La reine, c’est elle!


Il y a eu la reine Christine. Christine Ockrent, un peu collet monté, souvent l’air sévère. Elle a mené une carrière ambitieuse, a grimpé les échelons de la hiérarchie jusqu’à devenir directrice générale déléguée de l’Audiovisuel extérieur de la France. Décorée de la Légion d’honneur, compagne d’un médiatique ministre, Bernard Kouchner. Il y a eu la reine Anne. Anne Sinclair, née dans la bonne bourgeoisie, militante mitterrandienne en 1981, représentante de la gauche caviar. Elle aussi femme (aujourd’hui ex) de ministre, Dominique Strauss-Kahn, elle aussi décorée de la Légion d’honneur. Il y a eu la reine Claire. Claire Chazal, dont je vous parlais la semaine dernière, plus portée sur les people que sur les ministres mais quand même chevalier de la Légion d’honneur.
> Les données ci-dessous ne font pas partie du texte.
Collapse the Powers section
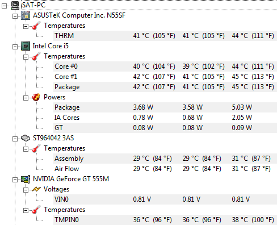The height and width of the screenshot is (225, 277). (x=26, y=98)
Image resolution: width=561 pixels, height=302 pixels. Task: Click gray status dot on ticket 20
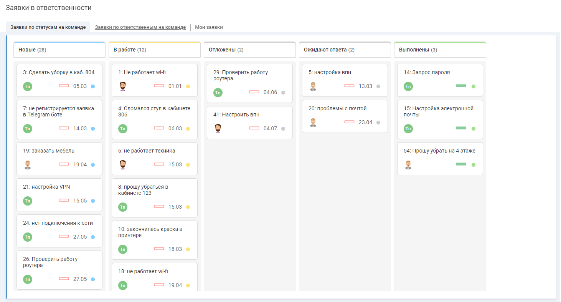click(378, 123)
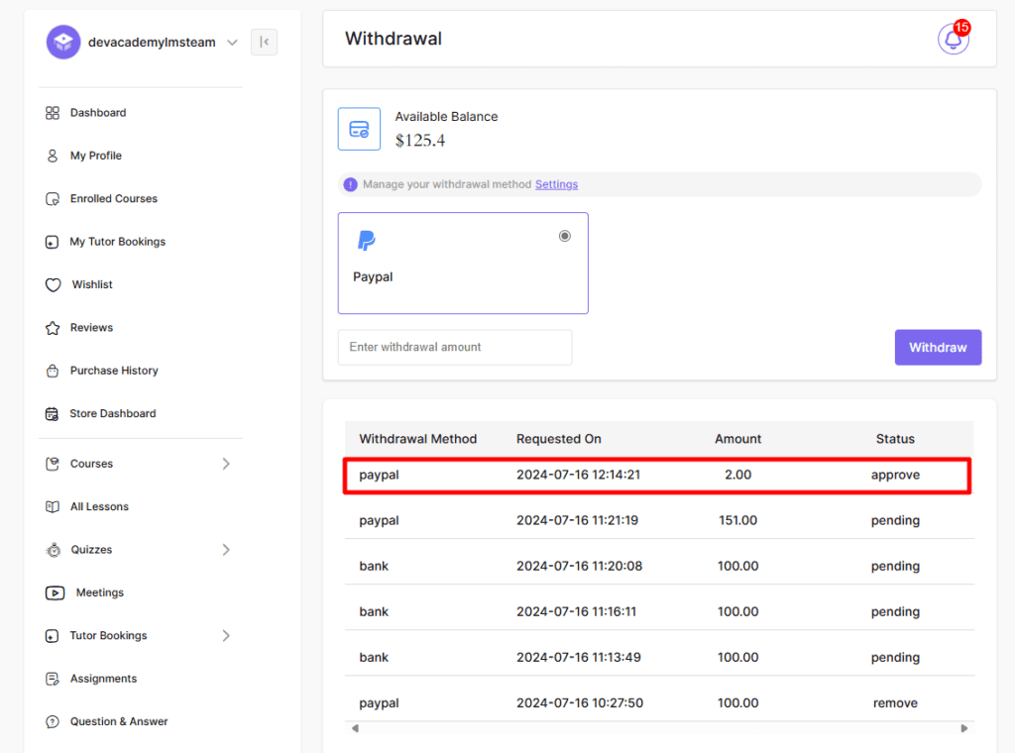
Task: Expand the Courses submenu chevron
Action: click(226, 464)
Et il y a Elise Lucet. Comme les trois autres, elle est journaliste de télévision et s’est vu remettre les insignes de chevalier de l’ordre national de la Légion d’honneur. Mais les mondanités semblent peu l’intéresser. Elle est journaliste dans l’âme, a construit sa carrière dans l’exigence. Depuis 2012, elle anime un magazine d’enquête, Cash investigation, sur France 2. Elle traite des dossiers souvent brûlants, révèle les travers du monde des affaires et de la politique. Elle ose les questions qui gênent, qui fâchent. «Nous allons chercher la vérité là où elle se trouve», déclare-t-elle. Elle y va, oui, sans se laisser impressionner. Sa dernière altercation avec Rachida Dati en est la preuve. L’ancienne ministre de Sarkozy, aujourd’hui députée européenne, ne s’en est pas remise. Qu’une journaliste ose lui demander des comptes sur ses rétributions l’a offusquée, elle qui est habituée à plus d’égards, comme les autres tenants du pouvoir.
C’est pour cette saine insolence qu’il faut aujourd’hui saluer bien bas Elise Lucet. Et affirmer: s’il y a une reine, c’est bien elle!